*Problem set*.
**A)** Answer these questions about the post on Rudy Van Gelder's recordings, one line each:
(i) In which town was Van Gelder's studio?
(ii) In what year was 'Live at the Blackhawk' recorded?
(iii) On which label was 'Live at the Blackhawk' released?
**B)** Extend the post on Rudy Van Gelder's recordings, picking up right after its final sentence.

=== Extract ===

Rudy Van Gelder: Genius or just lucky?


Like any serious jazz fan, I have a lot of music produced by the "legendary" Rudy Van Gelder in that studio in Hackensack NJ during the fifties and sixties. I've always thought they were kind of thin sounding and sometimes even tinny, with poor bass and flat dynamics. As I go deeper into the era I keep finding recordings – both live and from other studios - that really blow away a lot of the RVG studio stuff. For example, yesterday I was listening to Monk's 'Live at the Blackhawk' , which is a great natural recording with the instruments sounding both lifelike and life-size, with good bass. It was recorded in 1960 live in a club, and sounds - to my ears - 100% better than the contemporary studio recordings (Monk's Music, Brilliant Corners, etc). The live recording also doesn't have any of the studio baffling that was so fashionable on early stereo recordings, that makes instruments sound isolated from each other rather than part of a unified soundstage (And RVG is certainly not the only engineer guilty of this. Has anyone really ever heard a drum kit where every piece was stacked vertically?). Although this is a Riverside release it was not engineered by RVG. It seems that there was some very good recording technology at the time that was not being utilized in RVG's studio, or the acoustics were funny - I don't know.

=== Data provided ===

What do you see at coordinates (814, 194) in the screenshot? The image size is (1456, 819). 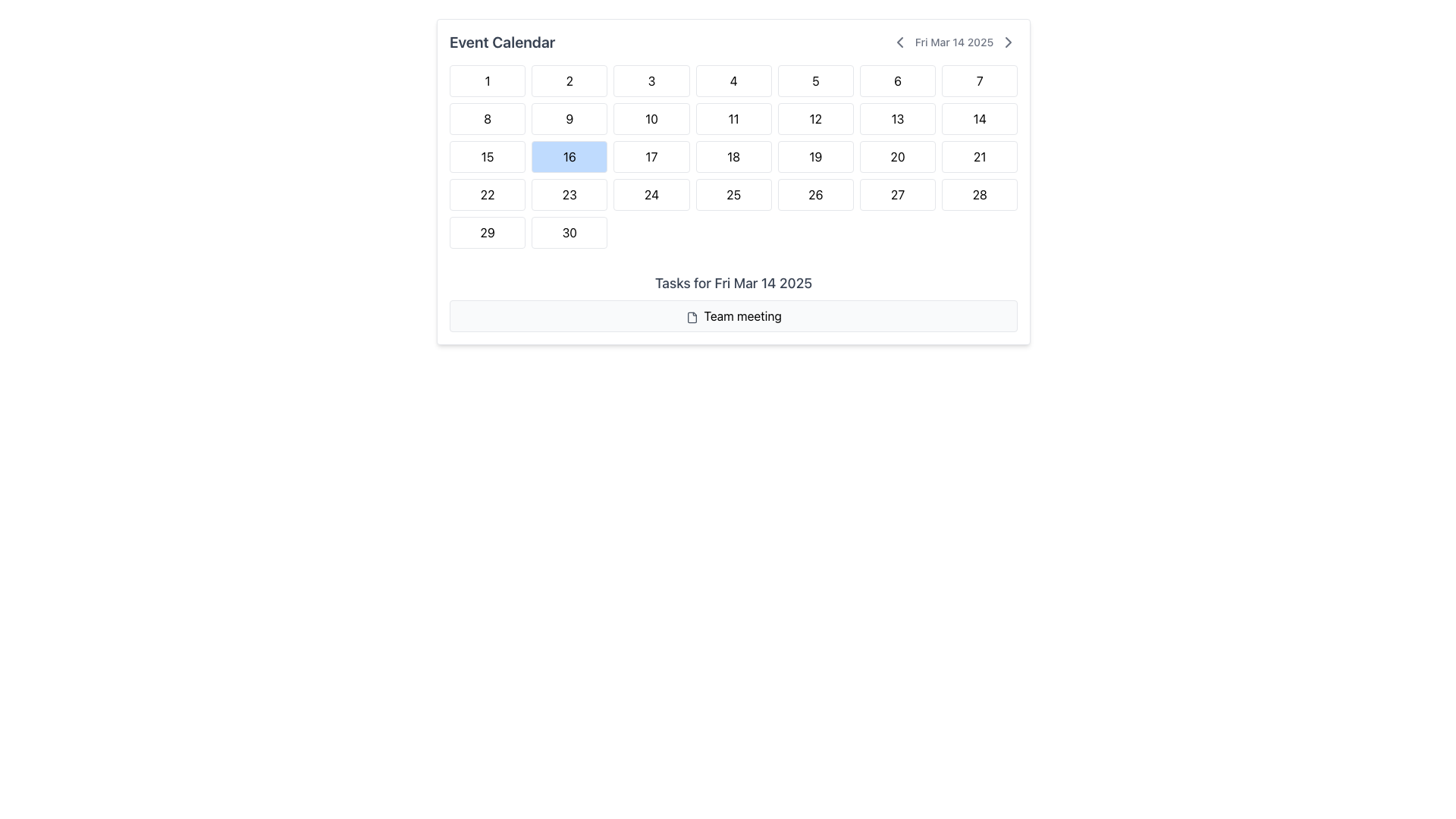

===

*Expected responses*.
**A)**
(i) Hackensack, NJ
(ii) 1960
(iii) Riverside

**B)**
This isn't, of course, limited to Monk recordings. That just happens to be the example I was listening to yesterday. I find this to be the case with most RVG dates.

You can't ignore the importance of the RVG records simply because of who and what he recorded, and he recorded the best, but I've seen a lot of articles offering accolades for his productions that just seem overblown. I think a lot of those records- great music or not - sound really mediocre.

Any other opinions out there?
grimace

Showing 1 response by r_f_sayles

I'm with Khaki8 on the point that the original vinyl is representative of fine musical reproduction and engineering.

It's shoddy repressing or digitization that has degraded the sound quality IMHO. Go back to the original mono vinyl and give credit were it is do, I think you’ll see what I mean.

I'll keep mine and please contact me on anyone looking to rid themselves of those old, dusty, nasty, (low)-Fi Rudy Van Gelder Blue Note Jazz Mono vinyls from 1953 to 1967 in EX+ shape. I will pay you fairly for them so you can go on your way and buy more CD's and wildly priced cables and equipment to try and make music sound better than this. Ha, ha, ha. Especially, anyone with a copy Of “See you at the Fair” by Ben Webster on Mono Impulse… in fact, write me about the Impulse pressings too!

Happy Listening!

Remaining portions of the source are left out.